Goal of the exercise: The full set of records needs to be retyped exactly.

(Saved data entries)
====================

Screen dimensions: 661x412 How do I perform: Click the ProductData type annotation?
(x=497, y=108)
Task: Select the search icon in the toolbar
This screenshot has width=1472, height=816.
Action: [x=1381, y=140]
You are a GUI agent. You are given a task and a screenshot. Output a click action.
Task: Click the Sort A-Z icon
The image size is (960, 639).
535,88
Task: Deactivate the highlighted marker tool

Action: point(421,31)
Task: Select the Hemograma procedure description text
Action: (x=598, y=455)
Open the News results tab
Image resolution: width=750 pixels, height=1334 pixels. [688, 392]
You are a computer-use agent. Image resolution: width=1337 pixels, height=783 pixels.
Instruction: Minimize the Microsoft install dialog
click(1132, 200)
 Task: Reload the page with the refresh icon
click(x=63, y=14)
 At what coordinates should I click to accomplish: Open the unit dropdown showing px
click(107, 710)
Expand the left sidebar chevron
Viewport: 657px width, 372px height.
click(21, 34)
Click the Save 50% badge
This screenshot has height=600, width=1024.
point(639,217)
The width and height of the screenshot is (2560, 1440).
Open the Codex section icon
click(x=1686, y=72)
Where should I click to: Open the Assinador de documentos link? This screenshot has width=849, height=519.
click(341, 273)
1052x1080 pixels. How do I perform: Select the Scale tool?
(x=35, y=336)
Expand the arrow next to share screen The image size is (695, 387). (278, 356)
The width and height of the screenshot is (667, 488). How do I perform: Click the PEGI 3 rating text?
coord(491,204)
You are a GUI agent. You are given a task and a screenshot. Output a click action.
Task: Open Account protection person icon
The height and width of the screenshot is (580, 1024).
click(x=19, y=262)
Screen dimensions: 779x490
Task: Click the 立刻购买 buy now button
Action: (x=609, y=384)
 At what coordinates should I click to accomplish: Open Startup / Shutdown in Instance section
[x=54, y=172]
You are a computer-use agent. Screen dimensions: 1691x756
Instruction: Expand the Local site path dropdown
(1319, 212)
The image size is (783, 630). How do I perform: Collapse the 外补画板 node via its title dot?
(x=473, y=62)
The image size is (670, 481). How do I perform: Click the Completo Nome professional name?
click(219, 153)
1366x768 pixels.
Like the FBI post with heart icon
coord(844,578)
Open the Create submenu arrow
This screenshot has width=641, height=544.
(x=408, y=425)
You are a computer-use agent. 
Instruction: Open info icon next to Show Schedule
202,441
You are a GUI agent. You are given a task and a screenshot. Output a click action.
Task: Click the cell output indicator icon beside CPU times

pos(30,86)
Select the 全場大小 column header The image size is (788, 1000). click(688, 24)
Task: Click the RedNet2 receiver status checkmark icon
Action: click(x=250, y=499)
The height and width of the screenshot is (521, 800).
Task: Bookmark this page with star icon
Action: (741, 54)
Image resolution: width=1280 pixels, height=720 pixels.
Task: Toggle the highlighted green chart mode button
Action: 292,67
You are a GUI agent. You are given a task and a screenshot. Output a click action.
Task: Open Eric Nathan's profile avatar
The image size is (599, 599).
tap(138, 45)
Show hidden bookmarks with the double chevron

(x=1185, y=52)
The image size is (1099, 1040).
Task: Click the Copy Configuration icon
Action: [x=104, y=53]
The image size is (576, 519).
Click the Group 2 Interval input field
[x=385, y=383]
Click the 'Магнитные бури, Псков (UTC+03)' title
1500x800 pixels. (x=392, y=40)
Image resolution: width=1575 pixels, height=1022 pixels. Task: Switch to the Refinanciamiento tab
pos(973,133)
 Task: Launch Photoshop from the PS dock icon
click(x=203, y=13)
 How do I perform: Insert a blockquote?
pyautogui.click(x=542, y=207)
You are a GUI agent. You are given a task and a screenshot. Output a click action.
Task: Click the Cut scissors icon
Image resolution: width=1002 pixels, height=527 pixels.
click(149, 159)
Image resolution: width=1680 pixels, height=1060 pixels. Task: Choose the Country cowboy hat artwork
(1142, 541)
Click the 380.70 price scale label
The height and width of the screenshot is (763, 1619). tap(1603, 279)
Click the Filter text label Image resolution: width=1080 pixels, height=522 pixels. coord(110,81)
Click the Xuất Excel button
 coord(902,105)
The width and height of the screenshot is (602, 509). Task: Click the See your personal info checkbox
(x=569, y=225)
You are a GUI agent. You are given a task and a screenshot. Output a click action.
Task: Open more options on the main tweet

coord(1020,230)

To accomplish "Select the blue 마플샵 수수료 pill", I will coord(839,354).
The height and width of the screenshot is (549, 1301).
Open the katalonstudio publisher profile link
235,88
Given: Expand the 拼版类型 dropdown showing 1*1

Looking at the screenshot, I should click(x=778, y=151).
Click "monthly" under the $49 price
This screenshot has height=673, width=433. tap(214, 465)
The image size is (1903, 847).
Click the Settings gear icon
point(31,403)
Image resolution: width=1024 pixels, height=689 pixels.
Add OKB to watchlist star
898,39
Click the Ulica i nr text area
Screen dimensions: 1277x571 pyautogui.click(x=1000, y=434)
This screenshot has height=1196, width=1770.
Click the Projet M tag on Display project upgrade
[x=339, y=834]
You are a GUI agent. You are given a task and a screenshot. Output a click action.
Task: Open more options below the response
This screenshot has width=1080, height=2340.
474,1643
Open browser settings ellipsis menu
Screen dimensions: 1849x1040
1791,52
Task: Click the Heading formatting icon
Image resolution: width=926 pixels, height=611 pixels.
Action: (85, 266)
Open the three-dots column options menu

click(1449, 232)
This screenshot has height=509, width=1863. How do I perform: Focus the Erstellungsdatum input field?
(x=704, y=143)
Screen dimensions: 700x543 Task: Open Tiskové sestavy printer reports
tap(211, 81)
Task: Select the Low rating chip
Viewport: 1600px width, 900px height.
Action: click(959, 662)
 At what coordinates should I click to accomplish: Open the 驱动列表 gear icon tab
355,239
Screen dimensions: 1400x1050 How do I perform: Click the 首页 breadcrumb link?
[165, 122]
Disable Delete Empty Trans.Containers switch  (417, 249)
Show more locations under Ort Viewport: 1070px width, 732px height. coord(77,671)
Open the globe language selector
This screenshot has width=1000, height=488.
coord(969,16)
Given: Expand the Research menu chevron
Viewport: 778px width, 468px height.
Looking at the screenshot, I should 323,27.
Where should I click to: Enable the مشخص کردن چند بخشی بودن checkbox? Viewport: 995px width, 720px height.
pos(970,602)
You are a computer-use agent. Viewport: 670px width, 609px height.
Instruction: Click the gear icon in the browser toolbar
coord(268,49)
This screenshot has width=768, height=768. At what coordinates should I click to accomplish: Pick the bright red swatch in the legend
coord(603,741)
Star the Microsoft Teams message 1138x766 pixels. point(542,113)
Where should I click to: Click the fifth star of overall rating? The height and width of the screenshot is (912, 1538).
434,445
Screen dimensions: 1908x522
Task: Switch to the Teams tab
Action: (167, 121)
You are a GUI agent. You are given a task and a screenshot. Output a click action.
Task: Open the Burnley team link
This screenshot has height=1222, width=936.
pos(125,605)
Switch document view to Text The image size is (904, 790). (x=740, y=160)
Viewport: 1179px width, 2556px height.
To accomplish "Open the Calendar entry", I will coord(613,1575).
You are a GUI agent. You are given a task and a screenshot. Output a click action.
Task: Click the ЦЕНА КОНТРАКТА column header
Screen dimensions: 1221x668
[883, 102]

====================

Task result:
Screen dimensions: 661x412 How do I perform: Click the ProductData type annotation?
(x=497, y=108)
Task: Select the search icon in the toolbar
This screenshot has width=1472, height=816.
Action: [x=1381, y=140]
You are a GUI agent. You are given a task and a screenshot. Output a click action.
Task: Click the Sort A-Z icon
The image size is (960, 639).
535,88
Task: Deactivate the highlighted marker tool

Action: point(421,31)
Task: Select the Hemograma procedure description text
Action: (x=598, y=455)
Open the News results tab
Image resolution: width=750 pixels, height=1334 pixels. [688, 392]
You are a computer-use agent. Image resolution: width=1337 pixels, height=783 pixels.
Instruction: Minimize the Microsoft install dialog
click(1132, 200)
 Task: Reload the page with the refresh icon
click(x=63, y=14)
 At what coordinates should I click to accomplish: Open the unit dropdown showing px
click(107, 710)
Expand the left sidebar chevron
Viewport: 657px width, 372px height.
click(21, 34)
Click the Save 50% badge
This screenshot has height=600, width=1024.
point(639,217)
The width and height of the screenshot is (2560, 1440).
Open the Codex section icon
click(x=1686, y=72)
Where should I click to: Open the Assinador de documentos link? This screenshot has width=849, height=519.
click(341, 273)
1052x1080 pixels. How do I perform: Select the Scale tool?
(x=35, y=336)
Expand the arrow next to share screen The image size is (695, 387). (278, 356)
The width and height of the screenshot is (667, 488). How do I perform: Click the PEGI 3 rating text?
coord(491,204)
You are a GUI agent. You are given a task and a screenshot. Output a click action.
Task: Open Account protection person icon
The height and width of the screenshot is (580, 1024).
click(x=19, y=262)
Screen dimensions: 779x490
Task: Click the 立刻购买 buy now button
Action: (x=609, y=384)
 At what coordinates should I click to accomplish: Open Startup / Shutdown in Instance section
[x=54, y=172]
You are a computer-use agent. Screen dimensions: 1691x756
Instruction: Expand the Local site path dropdown
(1319, 212)
The image size is (783, 630). How do I perform: Collapse the 外补画板 node via its title dot?
(x=473, y=62)
The image size is (670, 481). How do I perform: Click the Completo Nome professional name?
click(219, 153)
1366x768 pixels.
Like the FBI post with heart icon
coord(844,578)
Open the Create submenu arrow
This screenshot has width=641, height=544.
(x=408, y=425)
You are a computer-use agent. 
Instruction: Open info icon next to Show Schedule
202,441
You are a GUI agent. You are given a task and a screenshot. Output a click action.
Task: Click the cell output indicator icon beside CPU times

pos(30,86)
Select the 全場大小 column header The image size is (788, 1000). click(688, 24)
Task: Click the RedNet2 receiver status checkmark icon
Action: click(x=250, y=499)
The height and width of the screenshot is (521, 800).
Task: Bookmark this page with star icon
Action: (741, 54)
Image resolution: width=1280 pixels, height=720 pixels.
Task: Toggle the highlighted green chart mode button
Action: 292,67
You are a GUI agent. You are given a task and a screenshot. Output a click action.
Task: Open Eric Nathan's profile avatar
The image size is (599, 599).
tap(138, 45)
Show hidden bookmarks with the double chevron

(x=1185, y=52)
The image size is (1099, 1040).
Task: Click the Copy Configuration icon
Action: [x=104, y=53]
The image size is (576, 519).
Click the Group 2 Interval input field
[x=385, y=383]
Click the 'Магнитные бури, Псков (UTC+03)' title
1500x800 pixels. (x=392, y=40)
Image resolution: width=1575 pixels, height=1022 pixels. Task: Switch to the Refinanciamiento tab
pos(973,133)
 Task: Launch Photoshop from the PS dock icon
click(x=203, y=13)
 How do I perform: Insert a blockquote?
pyautogui.click(x=542, y=207)
You are a GUI agent. You are given a task and a screenshot. Output a click action.
Task: Click the Cut scissors icon
Image resolution: width=1002 pixels, height=527 pixels.
click(149, 159)
Image resolution: width=1680 pixels, height=1060 pixels. Task: Choose the Country cowboy hat artwork
(1142, 541)
Click the 380.70 price scale label
The height and width of the screenshot is (763, 1619). tap(1603, 279)
Click the Filter text label Image resolution: width=1080 pixels, height=522 pixels. coord(110,81)
Click the Xuất Excel button
 coord(902,105)
The width and height of the screenshot is (602, 509). Task: Click the See your personal info checkbox
(x=569, y=225)
You are a GUI agent. You are given a task and a screenshot. Output a click action.
Task: Open more options on the main tweet

coord(1020,230)

To accomplish "Select the blue 마플샵 수수료 pill", I will coord(839,354).
The height and width of the screenshot is (549, 1301).
Open the katalonstudio publisher profile link
235,88
Given: Expand the 拼版类型 dropdown showing 1*1

Looking at the screenshot, I should click(x=778, y=151).
Click "monthly" under the $49 price
This screenshot has height=673, width=433. tap(214, 465)
The image size is (1903, 847).
Click the Settings gear icon
point(31,403)
Image resolution: width=1024 pixels, height=689 pixels.
Add OKB to watchlist star
898,39
Click the Ulica i nr text area
Screen dimensions: 1277x571 pyautogui.click(x=1000, y=434)
This screenshot has height=1196, width=1770.
Click the Projet M tag on Display project upgrade
[x=339, y=834]
You are a GUI agent. You are given a task and a screenshot. Output a click action.
Task: Open more options below the response
This screenshot has width=1080, height=2340.
474,1643
Open browser settings ellipsis menu
Screen dimensions: 1849x1040
1791,52
Task: Click the Heading formatting icon
Image resolution: width=926 pixels, height=611 pixels.
Action: (85, 266)
Open the three-dots column options menu

click(1449, 232)
This screenshot has height=509, width=1863. How do I perform: Focus the Erstellungsdatum input field?
(x=704, y=143)
Screen dimensions: 700x543 Task: Open Tiskové sestavy printer reports
tap(211, 81)
Task: Select the Low rating chip
Viewport: 1600px width, 900px height.
Action: click(959, 662)
 At what coordinates should I click to accomplish: Open the 驱动列表 gear icon tab
355,239
Screen dimensions: 1400x1050 How do I perform: Click the 首页 breadcrumb link?
[165, 122]
Disable Delete Empty Trans.Containers switch  (417, 249)
Show more locations under Ort Viewport: 1070px width, 732px height. coord(77,671)
Open the globe language selector
This screenshot has width=1000, height=488.
coord(969,16)
Given: Expand the Research menu chevron
Viewport: 778px width, 468px height.
Looking at the screenshot, I should 323,27.
Where should I click to: Enable the مشخص کردن چند بخشی بودن checkbox? Viewport: 995px width, 720px height.
pos(970,602)
You are a computer-use agent. Viewport: 670px width, 609px height.
Instruction: Click the gear icon in the browser toolbar
coord(268,49)
This screenshot has width=768, height=768. At what coordinates should I click to accomplish: Pick the bright red swatch in the legend
coord(603,741)
Star the Microsoft Teams message 1138x766 pixels. point(542,113)
Where should I click to: Click the fifth star of overall rating? The height and width of the screenshot is (912, 1538).
434,445
Screen dimensions: 1908x522
Task: Switch to the Teams tab
Action: (167, 121)
You are a GUI agent. You are given a task and a screenshot. Output a click action.
Task: Open the Burnley team link
This screenshot has height=1222, width=936.
pos(125,605)
Switch document view to Text The image size is (904, 790). (x=740, y=160)
Viewport: 1179px width, 2556px height.
To accomplish "Open the Calendar entry", I will coord(613,1575).
You are a GUI agent. You are given a task and a screenshot. Output a click action.
Task: Click the ЦЕНА КОНТРАКТА column header
Screen dimensions: 1221x668
[883, 102]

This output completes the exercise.